Crystalloid fluids are the most commonly administered therapy for resuscitation. Replacement crystalloid solutions contain dissolved solutes that approximate the solute concentration found in plasma water. These solutions are indicated for the rapid replacement of intravascular volume and electrolytes as seen with shock and hemorrhage. With replacement crystalloid fluids, only 20-25% of the infused volume of fluid remains within the intravascular space 1 hour after infusion. Therefore, large volumes of replacement crystalloids need to be administered to replace intravascular volume. The commonly available replacement solutions include normal saline (0.9% NaCl), Ringer's solution (lactate or acetate), Normosol R, and Plasmalyte A. Alone, repeated crystalloid boluses of 20-30ml/kg are administered until resuscitation goals are met. However, crystalloid fluids are often administered along with colloids to augment their vascular volume expanding effect.
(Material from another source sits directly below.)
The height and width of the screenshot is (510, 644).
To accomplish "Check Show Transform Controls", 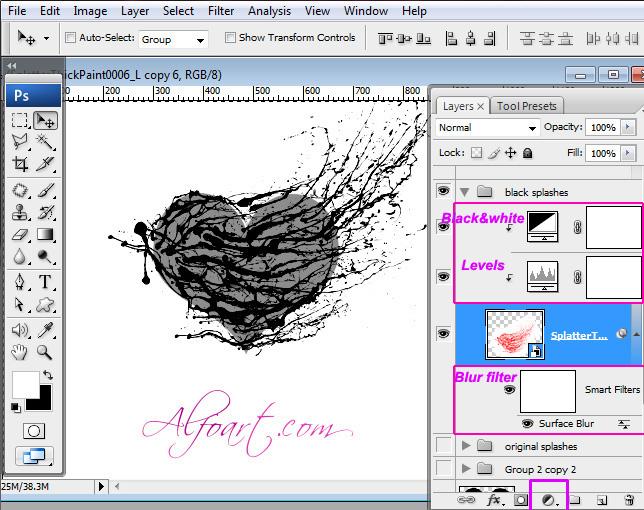I will point(230,38).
Colloidal fluids are high molecular weight compounds that do not readily leave the intravascular space. They exert their effect of expanding intravascular volume by holding and potentially drawing water into the vasculature. Colloid fluid solutions are indicated for the treatment of hypovolemia and sepsis, among other conditions. Colloid solutions include plasma, human serum albumin (5% and 25%), canine specific albumin concentrates, and synthetic compounds such as hetastarch, dextrans, and Oxyglobin™. Synthetic colloids are administered in boluses of 5-10 ml/kg. When used in conjunction with colloids, smaller replacement crystalloid boluses of 15-20ml/kg are used. The maximum dose of hetastarch should not exceed 20ml/kg and of Oxyglobin™ should not exceed 30ml/kg.